## How to complete this task
The records that follow are to be reproduced verbatim.
:: Data excerpts ::
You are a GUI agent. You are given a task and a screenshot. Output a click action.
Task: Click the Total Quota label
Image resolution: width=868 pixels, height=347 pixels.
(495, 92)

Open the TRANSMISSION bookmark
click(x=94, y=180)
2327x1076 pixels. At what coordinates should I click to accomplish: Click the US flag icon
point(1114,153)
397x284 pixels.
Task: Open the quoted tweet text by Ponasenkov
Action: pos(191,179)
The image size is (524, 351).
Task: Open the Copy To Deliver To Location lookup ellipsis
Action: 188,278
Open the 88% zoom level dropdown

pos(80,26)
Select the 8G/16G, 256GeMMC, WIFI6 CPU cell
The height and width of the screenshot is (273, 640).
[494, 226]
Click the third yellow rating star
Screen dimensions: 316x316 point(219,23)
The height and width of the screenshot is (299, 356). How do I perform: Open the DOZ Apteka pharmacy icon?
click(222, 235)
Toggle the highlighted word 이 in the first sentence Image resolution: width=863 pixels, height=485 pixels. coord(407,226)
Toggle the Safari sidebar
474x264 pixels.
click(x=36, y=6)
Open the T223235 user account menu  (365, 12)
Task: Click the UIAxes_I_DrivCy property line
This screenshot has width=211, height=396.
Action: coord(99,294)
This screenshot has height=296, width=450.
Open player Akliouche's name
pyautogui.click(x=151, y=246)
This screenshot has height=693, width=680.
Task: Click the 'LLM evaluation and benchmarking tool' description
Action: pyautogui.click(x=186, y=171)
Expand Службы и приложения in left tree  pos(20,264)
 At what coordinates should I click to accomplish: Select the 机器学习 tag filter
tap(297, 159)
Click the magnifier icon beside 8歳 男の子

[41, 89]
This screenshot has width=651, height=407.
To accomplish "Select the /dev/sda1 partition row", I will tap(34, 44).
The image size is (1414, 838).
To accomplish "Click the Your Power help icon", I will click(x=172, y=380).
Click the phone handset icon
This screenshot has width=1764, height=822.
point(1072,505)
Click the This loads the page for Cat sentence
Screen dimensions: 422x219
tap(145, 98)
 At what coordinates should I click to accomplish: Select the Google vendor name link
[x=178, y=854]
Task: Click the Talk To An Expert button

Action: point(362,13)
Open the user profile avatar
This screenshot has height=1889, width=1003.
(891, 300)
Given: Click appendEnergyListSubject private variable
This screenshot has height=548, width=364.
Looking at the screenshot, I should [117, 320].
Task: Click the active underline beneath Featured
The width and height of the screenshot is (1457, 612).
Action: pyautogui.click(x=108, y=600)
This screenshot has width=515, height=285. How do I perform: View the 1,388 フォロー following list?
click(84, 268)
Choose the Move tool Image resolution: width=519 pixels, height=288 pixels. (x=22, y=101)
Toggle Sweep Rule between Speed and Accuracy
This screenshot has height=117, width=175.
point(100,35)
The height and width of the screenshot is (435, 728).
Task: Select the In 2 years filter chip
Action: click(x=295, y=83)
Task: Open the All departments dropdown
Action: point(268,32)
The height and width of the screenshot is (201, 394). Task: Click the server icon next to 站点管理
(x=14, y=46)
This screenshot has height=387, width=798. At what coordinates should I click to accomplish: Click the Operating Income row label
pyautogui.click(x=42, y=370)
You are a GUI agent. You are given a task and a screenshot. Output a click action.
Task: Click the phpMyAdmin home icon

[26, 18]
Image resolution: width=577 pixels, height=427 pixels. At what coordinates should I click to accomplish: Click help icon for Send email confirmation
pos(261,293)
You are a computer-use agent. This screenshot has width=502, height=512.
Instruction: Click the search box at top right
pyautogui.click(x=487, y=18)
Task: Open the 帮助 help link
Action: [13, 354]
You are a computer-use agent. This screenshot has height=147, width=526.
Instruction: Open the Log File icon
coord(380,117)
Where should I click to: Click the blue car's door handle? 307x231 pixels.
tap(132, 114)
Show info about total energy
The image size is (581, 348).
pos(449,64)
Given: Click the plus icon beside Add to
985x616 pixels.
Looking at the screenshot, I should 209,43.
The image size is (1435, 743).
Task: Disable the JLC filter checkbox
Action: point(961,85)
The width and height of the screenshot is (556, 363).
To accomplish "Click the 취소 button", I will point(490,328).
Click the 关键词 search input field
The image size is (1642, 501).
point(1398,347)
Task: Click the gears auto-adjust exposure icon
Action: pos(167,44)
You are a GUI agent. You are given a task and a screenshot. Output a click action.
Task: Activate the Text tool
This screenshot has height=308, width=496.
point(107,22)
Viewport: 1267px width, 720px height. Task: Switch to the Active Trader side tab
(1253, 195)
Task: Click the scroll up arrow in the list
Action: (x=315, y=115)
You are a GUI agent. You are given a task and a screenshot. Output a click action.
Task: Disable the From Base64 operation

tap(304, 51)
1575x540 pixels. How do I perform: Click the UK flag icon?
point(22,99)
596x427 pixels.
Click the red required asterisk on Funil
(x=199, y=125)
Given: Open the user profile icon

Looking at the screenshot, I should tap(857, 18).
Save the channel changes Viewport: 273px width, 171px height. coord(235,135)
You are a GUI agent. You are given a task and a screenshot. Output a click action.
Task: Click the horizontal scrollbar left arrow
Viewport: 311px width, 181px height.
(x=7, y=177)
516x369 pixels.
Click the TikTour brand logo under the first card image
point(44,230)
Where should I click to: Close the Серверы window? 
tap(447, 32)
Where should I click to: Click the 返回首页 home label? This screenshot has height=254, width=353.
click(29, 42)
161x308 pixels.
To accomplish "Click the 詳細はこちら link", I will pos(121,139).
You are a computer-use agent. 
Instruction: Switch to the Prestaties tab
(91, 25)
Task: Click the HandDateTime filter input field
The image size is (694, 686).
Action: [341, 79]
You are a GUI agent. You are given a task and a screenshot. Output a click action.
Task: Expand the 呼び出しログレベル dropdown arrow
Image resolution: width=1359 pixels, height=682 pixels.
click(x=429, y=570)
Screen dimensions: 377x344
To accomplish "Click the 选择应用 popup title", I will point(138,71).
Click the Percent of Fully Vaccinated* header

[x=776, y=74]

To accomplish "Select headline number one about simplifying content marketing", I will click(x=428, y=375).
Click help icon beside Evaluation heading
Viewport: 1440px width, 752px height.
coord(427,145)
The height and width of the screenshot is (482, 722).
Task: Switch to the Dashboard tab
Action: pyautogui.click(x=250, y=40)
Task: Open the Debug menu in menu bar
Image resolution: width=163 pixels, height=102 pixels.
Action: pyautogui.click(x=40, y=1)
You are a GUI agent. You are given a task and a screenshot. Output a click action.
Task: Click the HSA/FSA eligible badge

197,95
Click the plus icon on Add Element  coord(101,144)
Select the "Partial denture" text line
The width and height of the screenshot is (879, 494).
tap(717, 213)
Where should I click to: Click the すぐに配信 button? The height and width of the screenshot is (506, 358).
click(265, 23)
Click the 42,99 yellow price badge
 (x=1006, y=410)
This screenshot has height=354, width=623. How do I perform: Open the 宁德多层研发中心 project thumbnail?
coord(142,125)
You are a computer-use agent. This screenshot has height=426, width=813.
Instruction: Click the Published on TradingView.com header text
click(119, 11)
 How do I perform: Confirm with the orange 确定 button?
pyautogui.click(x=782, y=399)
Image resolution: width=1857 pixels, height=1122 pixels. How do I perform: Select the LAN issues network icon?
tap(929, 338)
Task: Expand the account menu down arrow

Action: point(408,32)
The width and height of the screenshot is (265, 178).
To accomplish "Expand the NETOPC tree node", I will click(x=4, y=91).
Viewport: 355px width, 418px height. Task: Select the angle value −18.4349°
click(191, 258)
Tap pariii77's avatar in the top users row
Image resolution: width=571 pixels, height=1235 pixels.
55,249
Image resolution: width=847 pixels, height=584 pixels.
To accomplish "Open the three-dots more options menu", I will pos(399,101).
:::
## Exercise response
You are a GUI agent. You are given a task and a screenshot. Output a click action.
Task: Click the Total Quota label
Image resolution: width=868 pixels, height=347 pixels.
(495, 92)

Open the TRANSMISSION bookmark
click(x=94, y=180)
2327x1076 pixels. At what coordinates should I click to accomplish: Click the US flag icon
point(1114,153)
397x284 pixels.
Task: Open the quoted tweet text by Ponasenkov
Action: pos(191,179)
The image size is (524, 351).
Task: Open the Copy To Deliver To Location lookup ellipsis
Action: 188,278
Open the 88% zoom level dropdown

pos(80,26)
Select the 8G/16G, 256GeMMC, WIFI6 CPU cell
The height and width of the screenshot is (273, 640).
[494, 226]
Click the third yellow rating star
Screen dimensions: 316x316 point(219,23)
The height and width of the screenshot is (299, 356). How do I perform: Open the DOZ Apteka pharmacy icon?
click(222, 235)
Toggle the highlighted word 이 in the first sentence Image resolution: width=863 pixels, height=485 pixels. coord(407,226)
Toggle the Safari sidebar
474x264 pixels.
click(x=36, y=6)
Open the T223235 user account menu  (365, 12)
Task: Click the UIAxes_I_DrivCy property line
This screenshot has width=211, height=396.
Action: coord(99,294)
This screenshot has height=296, width=450.
Open player Akliouche's name
pyautogui.click(x=151, y=246)
This screenshot has height=693, width=680.
Task: Click the 'LLM evaluation and benchmarking tool' description
Action: pyautogui.click(x=186, y=171)
Expand Службы и приложения in left tree  pos(20,264)
 At what coordinates should I click to accomplish: Select the 机器学习 tag filter
tap(297, 159)
Click the magnifier icon beside 8歳 男の子

[41, 89]
This screenshot has width=651, height=407.
To accomplish "Select the /dev/sda1 partition row", I will tap(34, 44).
The image size is (1414, 838).
To accomplish "Click the Your Power help icon", I will click(x=172, y=380).
Click the phone handset icon
This screenshot has width=1764, height=822.
point(1072,505)
Click the This loads the page for Cat sentence
Screen dimensions: 422x219
tap(145, 98)
 At what coordinates should I click to accomplish: Select the Google vendor name link
[x=178, y=854]
Task: Click the Talk To An Expert button

Action: point(362,13)
Open the user profile avatar
This screenshot has height=1889, width=1003.
(891, 300)
Given: Click appendEnergyListSubject private variable
This screenshot has height=548, width=364.
Looking at the screenshot, I should [117, 320].
Task: Click the active underline beneath Featured
The width and height of the screenshot is (1457, 612).
Action: pyautogui.click(x=108, y=600)
This screenshot has width=515, height=285. How do I perform: View the 1,388 フォロー following list?
click(84, 268)
Choose the Move tool Image resolution: width=519 pixels, height=288 pixels. (x=22, y=101)
Toggle Sweep Rule between Speed and Accuracy
This screenshot has height=117, width=175.
point(100,35)
The height and width of the screenshot is (435, 728).
Task: Select the In 2 years filter chip
Action: click(x=295, y=83)
Task: Open the All departments dropdown
Action: point(268,32)
The height and width of the screenshot is (201, 394). Task: Click the server icon next to 站点管理
(x=14, y=46)
This screenshot has height=387, width=798. At what coordinates should I click to accomplish: Click the Operating Income row label
pyautogui.click(x=42, y=370)
You are a GUI agent. You are given a task and a screenshot. Output a click action.
Task: Click the phpMyAdmin home icon

[26, 18]
Image resolution: width=577 pixels, height=427 pixels. At what coordinates should I click to accomplish: Click help icon for Send email confirmation
pos(261,293)
You are a computer-use agent. This screenshot has width=502, height=512.
Instruction: Click the search box at top right
pyautogui.click(x=487, y=18)
Task: Open the 帮助 help link
Action: [13, 354]
You are a computer-use agent. This screenshot has height=147, width=526.
Instruction: Open the Log File icon
coord(380,117)
Where should I click to: Click the blue car's door handle? 307x231 pixels.
tap(132, 114)
Show info about total energy
The image size is (581, 348).
pos(449,64)
Given: Click the plus icon beside Add to
985x616 pixels.
Looking at the screenshot, I should 209,43.
The image size is (1435, 743).
Task: Disable the JLC filter checkbox
Action: point(961,85)
The width and height of the screenshot is (556, 363).
To accomplish "Click the 취소 button", I will point(490,328).
Click the 关键词 search input field
The image size is (1642, 501).
point(1398,347)
Task: Click the gears auto-adjust exposure icon
Action: pos(167,44)
You are a GUI agent. You are given a task and a screenshot. Output a click action.
Task: Activate the Text tool
This screenshot has height=308, width=496.
point(107,22)
Viewport: 1267px width, 720px height. Task: Switch to the Active Trader side tab
(1253, 195)
Task: Click the scroll up arrow in the list
Action: (x=315, y=115)
You are a GUI agent. You are given a task and a screenshot. Output a click action.
Task: Disable the From Base64 operation

tap(304, 51)
1575x540 pixels. How do I perform: Click the UK flag icon?
point(22,99)
596x427 pixels.
Click the red required asterisk on Funil
(x=199, y=125)
Given: Open the user profile icon

Looking at the screenshot, I should tap(857, 18).
Save the channel changes Viewport: 273px width, 171px height. coord(235,135)
You are a GUI agent. You are given a task and a screenshot. Output a click action.
Task: Click the horizontal scrollbar left arrow
Viewport: 311px width, 181px height.
(x=7, y=177)
516x369 pixels.
Click the TikTour brand logo under the first card image
point(44,230)
Where should I click to: Close the Серверы window? 
tap(447, 32)
Where should I click to: Click the 返回首页 home label? This screenshot has height=254, width=353.
click(29, 42)
161x308 pixels.
To accomplish "Click the 詳細はこちら link", I will pos(121,139).
You are a computer-use agent. 
Instruction: Switch to the Prestaties tab
(91, 25)
Task: Click the HandDateTime filter input field
The image size is (694, 686).
Action: [341, 79]
You are a GUI agent. You are given a task and a screenshot. Output a click action.
Task: Expand the 呼び出しログレベル dropdown arrow
Image resolution: width=1359 pixels, height=682 pixels.
click(x=429, y=570)
Screen dimensions: 377x344
To accomplish "Click the 选择应用 popup title", I will point(138,71).
Click the Percent of Fully Vaccinated* header

[x=776, y=74]

To accomplish "Select headline number one about simplifying content marketing", I will click(x=428, y=375).
Click help icon beside Evaluation heading
Viewport: 1440px width, 752px height.
coord(427,145)
The height and width of the screenshot is (482, 722).
Task: Switch to the Dashboard tab
Action: pyautogui.click(x=250, y=40)
Task: Open the Debug menu in menu bar
Image resolution: width=163 pixels, height=102 pixels.
Action: pyautogui.click(x=40, y=1)
You are a GUI agent. You are given a task and a screenshot. Output a click action.
Task: Click the HSA/FSA eligible badge

197,95
Click the plus icon on Add Element  coord(101,144)
Select the "Partial denture" text line
The width and height of the screenshot is (879, 494).
tap(717, 213)
Where should I click to: Click the すぐに配信 button? The height and width of the screenshot is (506, 358).
click(265, 23)
Click the 42,99 yellow price badge
 (x=1006, y=410)
This screenshot has height=354, width=623. How do I perform: Open the 宁德多层研发中心 project thumbnail?
coord(142,125)
You are a computer-use agent. This screenshot has height=426, width=813.
Instruction: Click the Published on TradingView.com header text
click(119, 11)
 How do I perform: Confirm with the orange 确定 button?
pyautogui.click(x=782, y=399)
Image resolution: width=1857 pixels, height=1122 pixels. How do I perform: Select the LAN issues network icon?
tap(929, 338)
Task: Expand the account menu down arrow

Action: point(408,32)
The width and height of the screenshot is (265, 178).
To accomplish "Expand the NETOPC tree node", I will click(x=4, y=91).
Viewport: 355px width, 418px height. Task: Select the angle value −18.4349°
click(191, 258)
Tap pariii77's avatar in the top users row
Image resolution: width=571 pixels, height=1235 pixels.
55,249
Image resolution: width=847 pixels, height=584 pixels.
To accomplish "Open the three-dots more options menu", I will pos(399,101).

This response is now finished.